Entró en la habitación y abrió el armario para ver si se había llevado una maleta. Soltó un suspiro al verlas todas apiñadas en el estante de arriba. Si se hubiera llevado una, no tendría ni idea. Lo mismo pasaba con su ropa, la lencería o los zapatos.
—Mierda —repitió. Se sentó en la cama y luego apoyó la cabeza en la almohada. Captó el tenue perfume de ella, citrus y hierbas, nunca le gustaron las esencias fuertes. Todo en Anna era sutil. Frunció el ceño. Alejarse de él no era sutil. Se levantó rápidamente de la cama y corrió al teléfono. Marcó su móvil y escuchó una voz estridente que decía: «La persona a la que está llamando tiene el teléfono apagado…» o «está enormemente molesta contigo», pensó Joe. Miró la hora. Era la una de la mañana. ¿Estaría tan molesta como para no dejarle una nota o llamarlo? Apretó la mano en el pecho para suavizar el dolor que lo atravesó. Apartó las cortinas de la puerta principal y miró hacia fuera. Era como buscar unas llaves sobre una mesa vacía. Fue a la sala con el teléfono portátil y se sentó en el sofá. Encendió la lámpara, tomó el mando a distancia y cambió los canales velozmente. Se detuvo en las noticias y luego continuó. Cada vez que escuchaba un ruido apagaba el volumen. Finalmente, se rindió y se quedó en silencio. Volvió a marcar el número de Anna y recibió el mismo mensaje hablado. Comenzó a ponerse furioso. Él no se lo merecía, sin importar lo que hubiera hecho. La amaba y ella lo sabía. No era ningún esposo imbécil que la tratara mal. Sin embargo, ella había tenido una aventura y ahora se había marchado. Él debía de estar haciendo algo mal. Intentó de nuevo.
—Vamos, Anna.
Agarró el primer libro que encontró en el estante de debajo de la mesa de café y comenzó a hojear las fotos de los lujosos hoteles… lo cual le hizo pensar en Anna. Solo quería que regresara a casa. No podía soportar la idea de que lo abandonara. Su matrimonio solía ser perfecto. Todas las veces que ella se había marchado en viajes de negocios, o a visitar a sus padres él se había sentido perdido. Aunque no era el tipo de esposa que lo hacía todo por el marido, cuando ella no estaba, siempre terminaba comiendo con la TV encendida. Le enfermó la idea de que lo hubiera abandonado. Todo por su trabajo. Apoyó la cabeza en el respaldo del sofá y cerró los ojos. Veinte minutos más tarde se despertó sobresaltado con el corazón acelerado. Por un instante no supo dónde estaba. Miró a su alrededor.
—¿Anna? —llamó. Se levantó y entró en la cocina. Estaba oscura. Volvió a revisar la nevera por si había una nota. Revisó la mesa vacía. De nuevo se encontraba en el sofá y esta vez supo que le había entrado el pánico. Eran las dos y media. Ella no podía estar haciéndole esto. Trató de llamarla otra vez y al no responderle se dirigió al vestíbulo y tomó las llaves del jeep. Condujo colina arriba y sintió un extraño escalofrío al pasar por el sitio donde habían encontrado a Katie. Aminoró la marcha al pasar por la casa de John Miller y luego volvió a acelerar.

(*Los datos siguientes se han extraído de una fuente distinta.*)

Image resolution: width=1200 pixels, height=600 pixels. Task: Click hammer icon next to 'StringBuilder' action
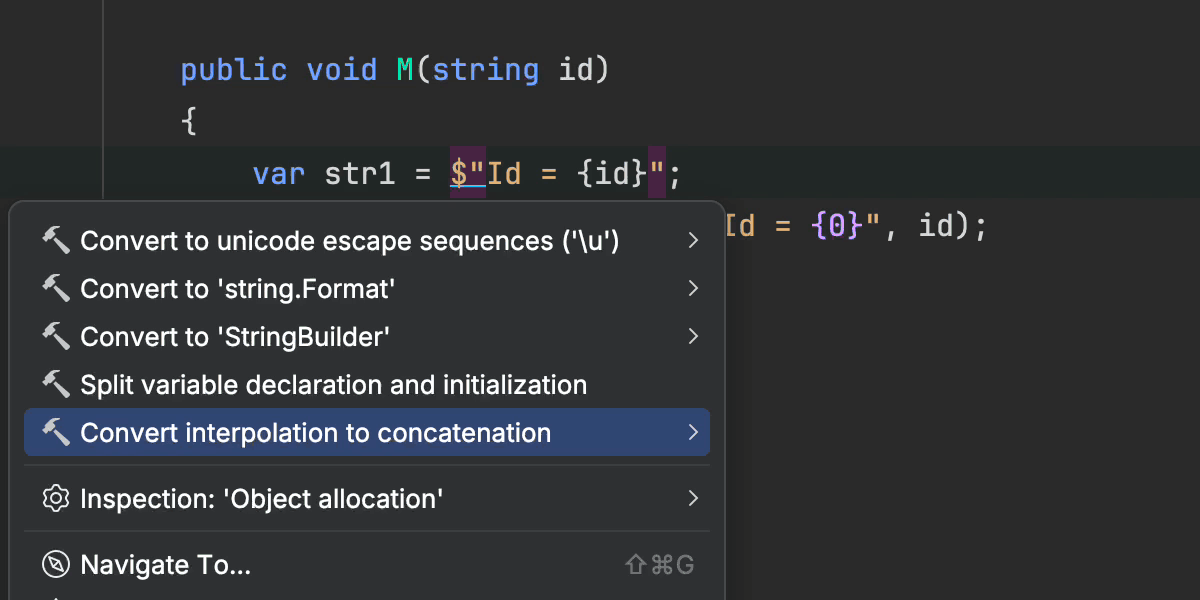[x=55, y=336]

«Vamos, Anna. Me estás matando del susto». Tamborileaba los dedos en el volante nerviosamente. Hacía frío, estaba oscuro, su esposa se había ido y no le había dicho adonde, algo en su interior le decía que las cosas no estaban bien. Pero era tarde y no estaba seguro de si debía confiar en su instinto al no haber dormido y al sentirse dividido por la culpa. Trató de deducir a qué se debía su temor: si era por si le había sucedido algo, o por si solo la hubiera afectado su maldita carta. No quería quedarse solo. Se imaginó al cabo de unas semanas sentado con Shaun en McDonald’s, tratando de ser su amigo, como el resto de los padres divorciados que miraban los rostros abúlicos de los adolescentes.
De repente vio una silueta en el medio de la carretera. Torció el volante a la derecha y se desvió hacia una cuneta poco profunda. Miró para atrás y vio un zorro muerto. Era claro que la mayoría de los otros conductores no habían sido lo bastante rápidos para esquivarlo. Retrocedió de nuevo a la carretera y siguió conduciendo. A los pocos minutos cogió de nuevo el teléfono móvil y volvió a llamar.
—¡Maldición! —gritó lanzándose hacia atrás. Condujo durante horas solo para darle el tiempo suficiente a que ella estuviera en casa cuando regresara. Volvió a sentir un espasmo en el abdomen. Se dirigió a casa y estacionó en el sendero, la examinó en busca de algún cambio desde que se había ido. Atravesó la puerta y supo que todo estaba igual. De todos modos subió y revisó todas las habitaciones. Empezó a dolerle la cabeza. Sintió su mandíbula rígida. Al abrir la boca sentía como si le estuvieran arrancando cada uno de los dientes. Fue hasta la cocina donde había dejado las pastillas y tomó muchas. Se sentó en la cama de la habitación de huéspedes con el teléfono portátil y el móvil a su lado. Sentía la cabeza pesada. Si se quedaba dormido ella podía estar allí por la mañana, probablemente enfadada pero bien.
Se despertó con el teléfono que sonaba. El corazón le dio un vuelco.
A Nora nunca le había gustado el viejo sillón de Frank. Era de terciopelo marrón. Los apoyabrazos desgastados y la funda holgada. Estaba en el pasillo de abajo esperando que alguien se lo llevara como trasto viejo. Allí fue donde encontró dormido a Frank a las ocho de la mañana, con la cabeza echada atrás y la boca abierta. Había una pila de expedientes desplegados en abanico en el piso frente a él. Se puso de rodillas y le acarició las manos con suavidad.
—Cariño —lo llamó.
Él abrió los ojos lentamente y le costó mirarla.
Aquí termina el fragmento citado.